:: Excerpt provided ::
In these terms it could seem a simplistic description but it is so a wide topic we are discussing.

2) Working
an analog AM receiver and a digital AM receiver works the same, in the sense that they perform demodulation of the same incoming signals.

3) Implementation
See point (1).

4) Performance
A priori nobody can say wether a digital AM RCV has better performances than an analog one or not. It depends on the devices, their application fields and obviously their costs.

5) Noise Rejection
Implementation of totally analog RCV with very good selectivity and low noise figure could be a very hard task but not impossible, at the expense of cost and size of the device (especially at low frequencies). On the contrary a digital receiver allows you to exploit all the potential of signal processing algorithms with the software running on a programmable device. Obviously digital receivers too have a analog front end (we are still far from the Software Radio ideal of placing the A/D conversion just behind the antenna) so a good design of the analog front end is always required, but the availability of DSP capabilities gives you the possibility to relax the specifications on the analog part and still match the overall requirement of the RCV due to the processing gain provided by the digital part.

6) Stability
This is another crucial point: once it has been fully debugged the SW/FW embedded in a digital RCV has always a deterministic behaviour, while the same thing could be true for a fully analog device at the expense of calibration work during operations or at manufacturing level.
This is one of the greatest advantage of a digital device versus its analog counterpart because in the case of a digital RCV the source of instability (in the sense of different performances for nominally equal devices) is limited.

7) Gain
To evaluate a RCV you should consider parameters like its noise figure or Sensitivity. Gain is more suitable to an amplifier which is only a part of the RCV itself.

8) Power Consumption
It depends on the complexity of the design: modern digital processors (FPGA, DSP, GPP) runs with hundreds of MHz clock and power dissipation is on the order of several Watts. Also ADC are a hungry of power, especially the fastest ones.

:: Goal of the exercise ::
List every numbered section heading in the passage above on analog and digital AM receivers, in the order they appear.

:: Records provided ::

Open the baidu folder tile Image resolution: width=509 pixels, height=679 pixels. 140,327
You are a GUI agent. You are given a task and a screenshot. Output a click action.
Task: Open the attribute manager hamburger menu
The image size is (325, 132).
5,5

:: Solution to this problem ::
2) Working
3) Implementation
4) Performance
5) Noise Rejection
6) Stability
7) Gain
8) Power Consumption